By virtue of her mission, the Church requires the necessary room for her activities and concretely cooperates with the civil authorities to have regularly available the necessary social space and means to carry them out. The very people she serves, by trying to make them good Christians and honest citizens who are committed to the country's progress, are those towards whom, in their own area of competence, the public authorities have a duty.
Then there should be no reticence, much less rivalry, in matters in which the common good and a future worthy of the people are decided, such as the defence without palliatives of human dignity in its integrity, of an education open to the transcendent dimension of the person, which cannot disregard the religious aspect or the fundamental social and civil rights of every human being.

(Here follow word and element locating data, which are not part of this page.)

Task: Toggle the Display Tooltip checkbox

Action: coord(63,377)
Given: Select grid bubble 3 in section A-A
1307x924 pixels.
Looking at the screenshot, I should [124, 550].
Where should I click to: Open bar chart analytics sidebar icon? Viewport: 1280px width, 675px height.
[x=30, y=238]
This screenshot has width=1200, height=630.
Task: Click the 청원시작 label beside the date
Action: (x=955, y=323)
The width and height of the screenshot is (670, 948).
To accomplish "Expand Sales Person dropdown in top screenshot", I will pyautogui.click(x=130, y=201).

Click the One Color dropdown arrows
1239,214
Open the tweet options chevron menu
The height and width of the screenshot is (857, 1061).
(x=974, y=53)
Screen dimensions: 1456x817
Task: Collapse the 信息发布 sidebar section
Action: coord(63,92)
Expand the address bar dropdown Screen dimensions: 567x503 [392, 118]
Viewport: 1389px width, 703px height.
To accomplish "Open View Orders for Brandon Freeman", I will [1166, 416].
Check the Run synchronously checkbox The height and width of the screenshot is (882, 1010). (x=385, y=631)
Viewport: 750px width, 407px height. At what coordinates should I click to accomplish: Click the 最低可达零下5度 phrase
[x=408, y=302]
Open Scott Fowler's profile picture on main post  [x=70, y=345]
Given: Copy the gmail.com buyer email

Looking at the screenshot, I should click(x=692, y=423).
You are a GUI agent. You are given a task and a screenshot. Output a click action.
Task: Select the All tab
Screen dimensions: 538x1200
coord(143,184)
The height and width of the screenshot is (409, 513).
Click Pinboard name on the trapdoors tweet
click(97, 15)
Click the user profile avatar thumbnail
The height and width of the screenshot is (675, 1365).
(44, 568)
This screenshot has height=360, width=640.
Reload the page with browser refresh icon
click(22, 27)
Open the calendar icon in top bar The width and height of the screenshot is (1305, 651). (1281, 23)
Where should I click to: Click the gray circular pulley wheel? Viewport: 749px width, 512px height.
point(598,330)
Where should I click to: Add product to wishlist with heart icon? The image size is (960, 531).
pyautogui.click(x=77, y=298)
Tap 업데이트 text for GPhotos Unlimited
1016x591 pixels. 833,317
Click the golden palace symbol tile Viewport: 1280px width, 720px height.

The serious challenges emerging in the third millennium call for people to join forces, in the unanimous conviction that the "defence of the universality and indivisibility of human rights is essential for the construction of a peaceful society and for the overall development of individuals, peoples and nations" (Message for World Day of Peace, 1 January 1999, n. 3).
4. During my two visits to Venezuela, I had the opportunity to meet a people eager to build their future on their traditional identity, with the deep Christian roots which have grown into so many expressions of popular piety and devotion to the Virgin Mary. It was on my first visit that I crowned the image of Our Lady of Coromoto and, on my second, that I inaugurated the shrine dedicated to her. Today I call upon her again to protect the beloved people of Venezuela and to guide them with her motherly tenderness to her divine Son, the only Saviour of the human race. In this year of grace in which we commemorate the 2,000th anniversary of his coming with the Great Jubilee, I ask the Lord to pour out his blessings upon all the Venezuelan people so that they may enter the new millennium with renewed hope and a desire to build a better world.
Mr Ambassador, I wish you success in the mission you are now beginning and a pleasant stay in Rome with your distinguished family.
*L'Osservatore Romano. Weekly edition in English n. 47 p.4.